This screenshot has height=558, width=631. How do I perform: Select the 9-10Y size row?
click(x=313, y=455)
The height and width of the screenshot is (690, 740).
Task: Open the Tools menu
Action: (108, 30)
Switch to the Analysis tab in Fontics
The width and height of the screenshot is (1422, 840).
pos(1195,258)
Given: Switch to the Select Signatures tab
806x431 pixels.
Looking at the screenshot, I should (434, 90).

·····

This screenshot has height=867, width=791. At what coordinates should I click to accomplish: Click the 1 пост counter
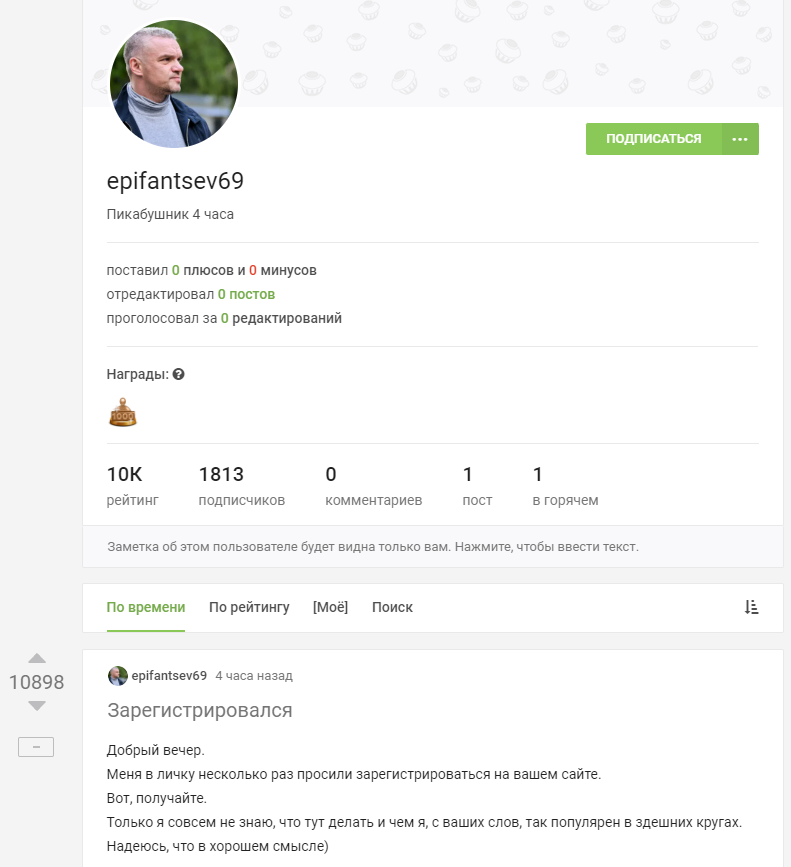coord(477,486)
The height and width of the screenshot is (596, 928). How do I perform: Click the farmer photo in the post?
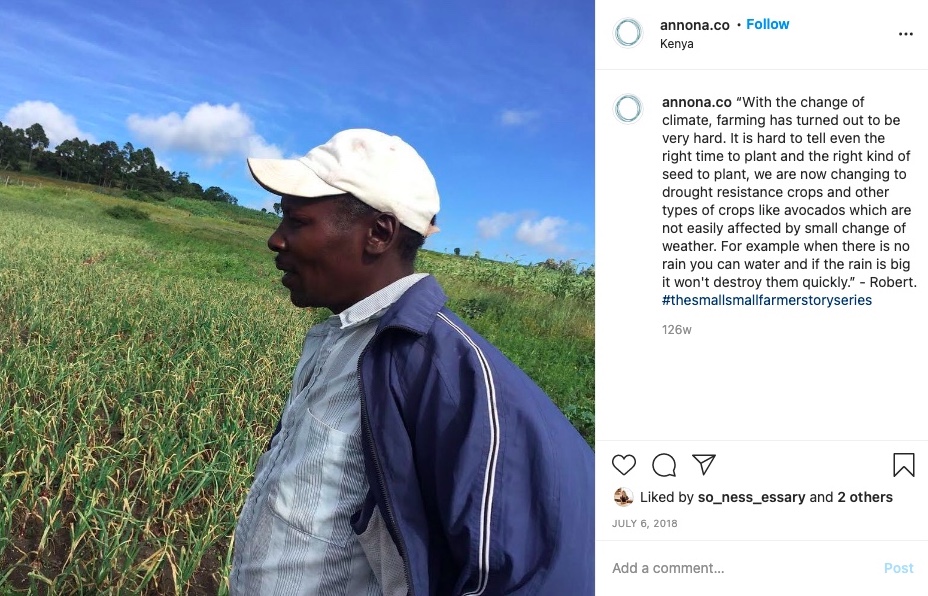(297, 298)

·····

WHAT YOU ARE ASKED TO DO
Show each line in the data where the string "Switch" appears.

RESPONSE AREA
Switch to the Analysis tab in Fontics
Given: Switch to the Select Signatures tab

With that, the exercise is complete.